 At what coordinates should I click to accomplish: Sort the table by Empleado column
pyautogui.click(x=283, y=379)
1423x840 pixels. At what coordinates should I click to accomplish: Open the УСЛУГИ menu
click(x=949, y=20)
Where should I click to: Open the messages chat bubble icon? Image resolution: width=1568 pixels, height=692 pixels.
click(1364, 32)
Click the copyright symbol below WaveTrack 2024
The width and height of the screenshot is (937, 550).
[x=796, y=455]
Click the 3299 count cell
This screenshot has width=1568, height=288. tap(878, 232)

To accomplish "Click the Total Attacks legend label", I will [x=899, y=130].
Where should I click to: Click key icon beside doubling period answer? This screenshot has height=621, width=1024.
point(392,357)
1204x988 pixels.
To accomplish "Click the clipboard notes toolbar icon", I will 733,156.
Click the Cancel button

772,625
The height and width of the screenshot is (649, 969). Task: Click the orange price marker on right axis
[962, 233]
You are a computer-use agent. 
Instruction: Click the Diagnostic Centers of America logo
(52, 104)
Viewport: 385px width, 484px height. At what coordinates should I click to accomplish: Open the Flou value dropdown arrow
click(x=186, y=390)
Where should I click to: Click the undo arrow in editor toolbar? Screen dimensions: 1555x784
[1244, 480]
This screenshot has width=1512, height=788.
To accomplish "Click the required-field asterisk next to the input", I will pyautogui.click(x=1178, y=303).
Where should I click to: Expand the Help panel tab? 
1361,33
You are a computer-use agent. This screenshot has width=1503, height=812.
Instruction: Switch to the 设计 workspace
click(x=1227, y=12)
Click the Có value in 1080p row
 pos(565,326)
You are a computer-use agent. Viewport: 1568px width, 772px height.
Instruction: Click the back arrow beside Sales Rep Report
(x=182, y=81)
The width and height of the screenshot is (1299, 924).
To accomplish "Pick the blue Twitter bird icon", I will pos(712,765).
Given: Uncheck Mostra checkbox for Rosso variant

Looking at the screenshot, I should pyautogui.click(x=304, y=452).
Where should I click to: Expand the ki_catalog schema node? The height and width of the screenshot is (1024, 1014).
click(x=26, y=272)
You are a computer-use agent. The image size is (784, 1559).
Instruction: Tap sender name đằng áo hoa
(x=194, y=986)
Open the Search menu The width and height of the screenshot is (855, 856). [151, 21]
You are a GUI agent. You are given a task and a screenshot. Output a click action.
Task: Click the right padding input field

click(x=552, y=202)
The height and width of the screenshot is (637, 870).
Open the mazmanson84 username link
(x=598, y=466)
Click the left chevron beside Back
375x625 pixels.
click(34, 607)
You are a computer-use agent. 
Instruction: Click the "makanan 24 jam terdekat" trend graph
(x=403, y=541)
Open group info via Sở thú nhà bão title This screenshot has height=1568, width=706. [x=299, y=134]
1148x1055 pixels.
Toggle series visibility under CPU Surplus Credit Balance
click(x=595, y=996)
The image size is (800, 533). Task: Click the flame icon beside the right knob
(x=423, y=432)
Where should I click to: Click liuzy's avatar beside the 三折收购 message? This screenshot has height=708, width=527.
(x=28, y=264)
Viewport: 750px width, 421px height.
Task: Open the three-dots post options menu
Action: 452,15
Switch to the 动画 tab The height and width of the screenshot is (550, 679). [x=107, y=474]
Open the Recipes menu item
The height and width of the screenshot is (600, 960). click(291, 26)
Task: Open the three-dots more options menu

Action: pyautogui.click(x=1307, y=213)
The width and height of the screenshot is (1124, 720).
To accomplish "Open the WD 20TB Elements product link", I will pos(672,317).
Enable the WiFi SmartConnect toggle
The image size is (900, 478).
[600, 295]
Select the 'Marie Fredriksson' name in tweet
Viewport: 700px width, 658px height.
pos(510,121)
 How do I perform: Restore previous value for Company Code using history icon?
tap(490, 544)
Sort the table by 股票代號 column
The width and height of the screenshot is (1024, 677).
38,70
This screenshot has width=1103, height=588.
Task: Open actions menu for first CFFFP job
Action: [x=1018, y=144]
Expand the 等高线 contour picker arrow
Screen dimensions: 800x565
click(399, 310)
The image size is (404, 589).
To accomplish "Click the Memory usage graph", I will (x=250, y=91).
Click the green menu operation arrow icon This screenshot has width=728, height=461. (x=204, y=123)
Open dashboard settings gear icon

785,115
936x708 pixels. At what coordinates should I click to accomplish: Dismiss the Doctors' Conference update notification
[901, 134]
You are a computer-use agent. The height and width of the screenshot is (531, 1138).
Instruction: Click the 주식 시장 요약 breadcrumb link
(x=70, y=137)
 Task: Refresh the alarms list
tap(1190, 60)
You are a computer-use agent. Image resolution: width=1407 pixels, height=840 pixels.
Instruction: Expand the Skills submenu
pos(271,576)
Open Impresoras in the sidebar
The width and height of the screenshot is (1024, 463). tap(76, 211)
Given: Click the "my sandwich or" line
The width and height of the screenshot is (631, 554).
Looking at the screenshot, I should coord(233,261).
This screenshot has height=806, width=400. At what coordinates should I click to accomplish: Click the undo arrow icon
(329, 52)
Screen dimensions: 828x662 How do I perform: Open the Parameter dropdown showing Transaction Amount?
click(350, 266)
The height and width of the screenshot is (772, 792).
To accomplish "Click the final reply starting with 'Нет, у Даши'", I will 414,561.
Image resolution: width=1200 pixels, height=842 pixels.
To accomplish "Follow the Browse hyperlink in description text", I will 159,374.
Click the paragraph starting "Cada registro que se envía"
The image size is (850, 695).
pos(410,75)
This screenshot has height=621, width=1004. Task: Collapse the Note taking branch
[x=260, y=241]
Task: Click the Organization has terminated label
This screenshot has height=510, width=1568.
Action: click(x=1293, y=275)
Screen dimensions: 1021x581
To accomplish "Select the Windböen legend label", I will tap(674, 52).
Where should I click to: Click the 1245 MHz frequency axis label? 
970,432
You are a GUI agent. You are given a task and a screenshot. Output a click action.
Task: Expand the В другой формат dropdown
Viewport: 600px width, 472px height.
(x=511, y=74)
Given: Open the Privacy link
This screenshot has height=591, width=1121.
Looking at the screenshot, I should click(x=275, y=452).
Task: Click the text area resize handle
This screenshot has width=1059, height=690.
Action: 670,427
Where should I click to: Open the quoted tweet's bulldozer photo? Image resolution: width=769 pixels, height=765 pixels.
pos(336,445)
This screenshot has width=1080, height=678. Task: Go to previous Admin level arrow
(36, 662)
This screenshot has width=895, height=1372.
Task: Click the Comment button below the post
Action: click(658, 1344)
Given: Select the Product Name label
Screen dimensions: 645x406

*Task instructions*.
Would you please write out the entries again exactly?

*Written response*.
 At what coordinates should I click to accomplish: Sort the table by Empleado column
pyautogui.click(x=283, y=379)
1423x840 pixels. At what coordinates should I click to accomplish: Open the УСЛУГИ menu
click(x=949, y=20)
Where should I click to: Open the messages chat bubble icon? Image resolution: width=1568 pixels, height=692 pixels.
click(1364, 32)
Click the copyright symbol below WaveTrack 2024
The width and height of the screenshot is (937, 550).
[x=796, y=455]
Click the 3299 count cell
This screenshot has width=1568, height=288. tap(878, 232)

To accomplish "Click the Total Attacks legend label", I will [x=899, y=130].
Where should I click to: Click key icon beside doubling period answer? This screenshot has height=621, width=1024.
point(392,357)
1204x988 pixels.
To accomplish "Click the clipboard notes toolbar icon", I will 733,156.
Click the Cancel button

772,625
The height and width of the screenshot is (649, 969). Task: Click the orange price marker on right axis
[962, 233]
You are a computer-use agent. 
Instruction: Click the Diagnostic Centers of America logo
(52, 104)
Viewport: 385px width, 484px height. At what coordinates should I click to accomplish: Open the Flou value dropdown arrow
click(x=186, y=390)
Where should I click to: Click the undo arrow in editor toolbar? Screen dimensions: 1555x784
[1244, 480]
This screenshot has width=1512, height=788.
To accomplish "Click the required-field asterisk next to the input", I will pyautogui.click(x=1178, y=303).
Where should I click to: Expand the Help panel tab? 
1361,33
You are a computer-use agent. This screenshot has width=1503, height=812.
Instruction: Switch to the 设计 workspace
click(x=1227, y=12)
Click the Có value in 1080p row
 pos(565,326)
You are a computer-use agent. Viewport: 1568px width, 772px height.
Instruction: Click the back arrow beside Sales Rep Report
(x=182, y=81)
The width and height of the screenshot is (1299, 924).
To accomplish "Pick the blue Twitter bird icon", I will pos(712,765).
Given: Uncheck Mostra checkbox for Rosso variant

Looking at the screenshot, I should pyautogui.click(x=304, y=452).
Where should I click to: Expand the ki_catalog schema node? The height and width of the screenshot is (1024, 1014).
click(x=26, y=272)
You are a computer-use agent. The image size is (784, 1559).
Instruction: Tap sender name đằng áo hoa
(x=194, y=986)
Open the Search menu The width and height of the screenshot is (855, 856). [151, 21]
You are a GUI agent. You are given a task and a screenshot. Output a click action.
Task: Click the right padding input field

click(x=552, y=202)
The height and width of the screenshot is (637, 870).
Open the mazmanson84 username link
(x=598, y=466)
Click the left chevron beside Back
375x625 pixels.
click(34, 607)
You are a computer-use agent. 
Instruction: Click the "makanan 24 jam terdekat" trend graph
(x=403, y=541)
Open group info via Sở thú nhà bão title This screenshot has height=1568, width=706. [x=299, y=134]
1148x1055 pixels.
Toggle series visibility under CPU Surplus Credit Balance
click(x=595, y=996)
The image size is (800, 533). Task: Click the flame icon beside the right knob
(x=423, y=432)
Where should I click to: Click liuzy's avatar beside the 三折收购 message? This screenshot has height=708, width=527.
(x=28, y=264)
Viewport: 750px width, 421px height.
Task: Open the three-dots post options menu
Action: 452,15
Switch to the 动画 tab The height and width of the screenshot is (550, 679). [x=107, y=474]
Open the Recipes menu item
The height and width of the screenshot is (600, 960). click(291, 26)
Task: Open the three-dots more options menu

Action: pyautogui.click(x=1307, y=213)
The width and height of the screenshot is (1124, 720).
To accomplish "Open the WD 20TB Elements product link", I will pos(672,317).
Enable the WiFi SmartConnect toggle
The image size is (900, 478).
[600, 295]
Select the 'Marie Fredriksson' name in tweet
Viewport: 700px width, 658px height.
pos(510,121)
 How do I perform: Restore previous value for Company Code using history icon?
tap(490, 544)
Sort the table by 股票代號 column
The width and height of the screenshot is (1024, 677).
38,70
This screenshot has width=1103, height=588.
Task: Open actions menu for first CFFFP job
Action: [x=1018, y=144]
Expand the 等高线 contour picker arrow
Screen dimensions: 800x565
click(399, 310)
The image size is (404, 589).
To accomplish "Click the Memory usage graph", I will (x=250, y=91).
Click the green menu operation arrow icon This screenshot has width=728, height=461. (x=204, y=123)
Open dashboard settings gear icon

785,115
936x708 pixels. At what coordinates should I click to accomplish: Dismiss the Doctors' Conference update notification
[901, 134]
You are a computer-use agent. The height and width of the screenshot is (531, 1138).
Instruction: Click the 주식 시장 요약 breadcrumb link
(x=70, y=137)
 Task: Refresh the alarms list
tap(1190, 60)
You are a computer-use agent. Image resolution: width=1407 pixels, height=840 pixels.
Instruction: Expand the Skills submenu
pos(271,576)
Open Impresoras in the sidebar
The width and height of the screenshot is (1024, 463). tap(76, 211)
Given: Click the "my sandwich or" line
The width and height of the screenshot is (631, 554).
Looking at the screenshot, I should coord(233,261).
This screenshot has height=806, width=400. At what coordinates should I click to accomplish: Click the undo arrow icon
(329, 52)
Screen dimensions: 828x662 How do I perform: Open the Parameter dropdown showing Transaction Amount?
click(350, 266)
The height and width of the screenshot is (772, 792).
To accomplish "Click the final reply starting with 'Нет, у Даши'", I will 414,561.
Image resolution: width=1200 pixels, height=842 pixels.
To accomplish "Follow the Browse hyperlink in description text", I will 159,374.
Click the paragraph starting "Cada registro que se envía"
The image size is (850, 695).
pos(410,75)
This screenshot has height=621, width=1004. Task: Collapse the Note taking branch
[x=260, y=241]
Task: Click the Organization has terminated label
This screenshot has height=510, width=1568.
Action: click(x=1293, y=275)
Screen dimensions: 1021x581
To accomplish "Select the Windböen legend label", I will tap(674, 52).
Where should I click to: Click the 1245 MHz frequency axis label? 
970,432
You are a GUI agent. You are given a task and a screenshot. Output a click action.
Task: Expand the В другой формат dropdown
Viewport: 600px width, 472px height.
(x=511, y=74)
Given: Open the Privacy link
This screenshot has height=591, width=1121.
Looking at the screenshot, I should click(x=275, y=452).
Task: Click the text area resize handle
This screenshot has width=1059, height=690.
Action: 670,427
Where should I click to: Open the quoted tweet's bulldozer photo? Image resolution: width=769 pixels, height=765 pixels.
pos(336,445)
This screenshot has width=1080, height=678. Task: Go to previous Admin level arrow
(36, 662)
This screenshot has width=895, height=1372.
Task: Click the Comment button below the post
Action: click(658, 1344)
Given: Select the Product Name label
Screen dimensions: 645x406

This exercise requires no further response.